People who startle easily in response to threatening images or loud sounds seem to have a biological predisposition to adopt conservative political positions on many hot-button issues, according to unusual new research published yesterday.

The finding suggests that people who are particularly sensitive to signals of visual or auditory threats also tend to adopt a more defensive stance on political issues, such as immigration, gun control, defense spending and patriotism. People who are less sensitive to potential threats, by contrast, seem predisposed to hold more liberal positions on those issues.
.....

The study, published in the journal Science, recruited 46 white partisan Republicans and Democrats in Nebraska. The volunteers were quizzed on their views on a variety of topics -- including the war in Iraq, same-sex marriage, pacifism and the importance of school prayer. All the questions were designed to test how strongly people needed to guard against various internal and external threats. None focused on economic issues.

Read the whole thing to get further details on the argument. In a nutshell the researchers are saying there may be biological traits to being a conservative or a liberal. While I have some reservations with that assertion (from my knowledge of political preference, a person's parents are the best predictors of their voting behavior - which strikes me as much as a nurture as a nature argument). Plus, there might be some questions about the methodology used (e.g. sample size).

Nonetheless, it does appear to me that support for policies such as wire-tapping and torture - while often being dressed-up and reported as hard-nosed and tough - actually usually smack of cowardice. As I put it in a comments section about torture a long time ago (when I was obviously very worked up about it):

What really gets my back up [about the torture issue] though, is how the whole issue is framed to begin with. Somehow making the moral argument is characterised as a kind of weak, flabby, naive, and all-round “liberal” point of view. It’s not the hard-nosed stance of Bush and co. and wingnuts consider it indicative of how some people (i.e. the right) are more willing to make “tough” decisions than others. This is total BS.

How does you condoning the torture of another person so that you can marginally increase your own chances of survival make you tough? It strikes me as the essence of cowardice. Being tough means standing up for the principles you believe in, even if it increases the risks of your own demise. I live in DC and know that if anywhere has a chance of getting hit it’s here. Big deal. I’ll take my chances.

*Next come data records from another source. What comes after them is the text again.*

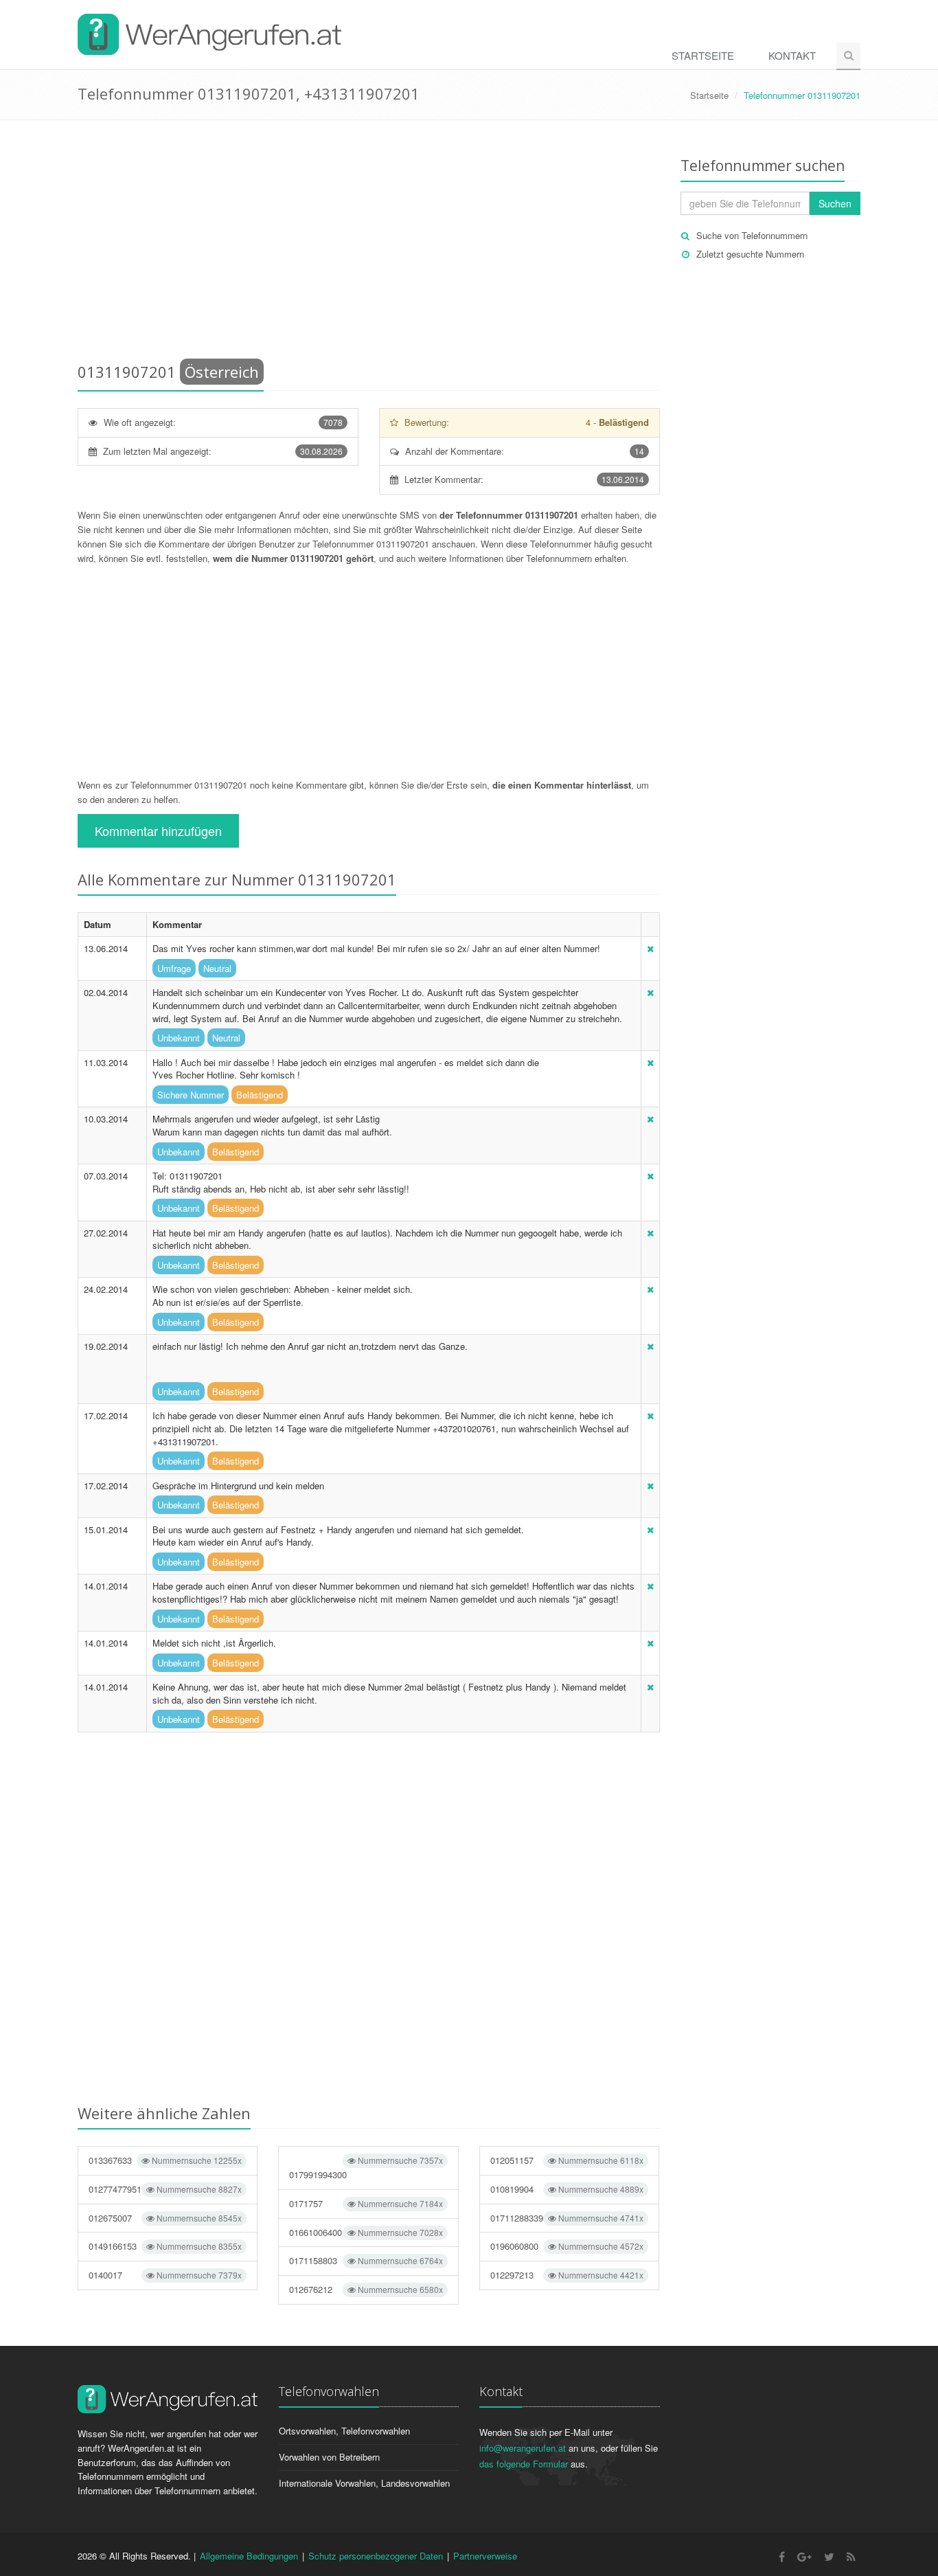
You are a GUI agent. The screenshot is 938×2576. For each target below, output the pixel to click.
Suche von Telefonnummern (752, 235)
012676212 (365, 2289)
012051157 (566, 2160)
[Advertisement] (369, 244)
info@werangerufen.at (522, 2447)
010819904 (566, 2188)
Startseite (703, 55)
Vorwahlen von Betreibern (329, 2456)
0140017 (165, 2274)
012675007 (165, 2217)
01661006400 (365, 2232)
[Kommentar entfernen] (650, 948)
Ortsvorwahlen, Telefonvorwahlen (344, 2430)
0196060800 (566, 2245)
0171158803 (365, 2260)
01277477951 (165, 2188)
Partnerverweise (485, 2555)
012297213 (566, 2274)
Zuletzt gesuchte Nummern (750, 253)
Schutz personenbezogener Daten (375, 2555)
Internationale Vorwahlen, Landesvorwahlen (364, 2482)
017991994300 (365, 2167)
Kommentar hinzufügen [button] (158, 830)
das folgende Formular (523, 2463)
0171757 (365, 2203)
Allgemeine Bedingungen (249, 2555)
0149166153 (165, 2245)
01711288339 (566, 2217)
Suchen (835, 203)
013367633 (165, 2160)
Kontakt (792, 55)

I certainly am not so craven and terrified that I am willing to compromise pretty much all of my principles (habeus corpus, torture etc.) just so the big nasty Osama bin-monster-under-the-bed won’t get me.

Being tough means standing up for your principles and accepting that living in a free society carries risks. And the test of this toughness comes at times of danger.

Whatever supporters of torture may think they are, tough they ain’t.

Cowardly and pathetic might be better adjectives.


It's nice to see a little evidence backing up my rant.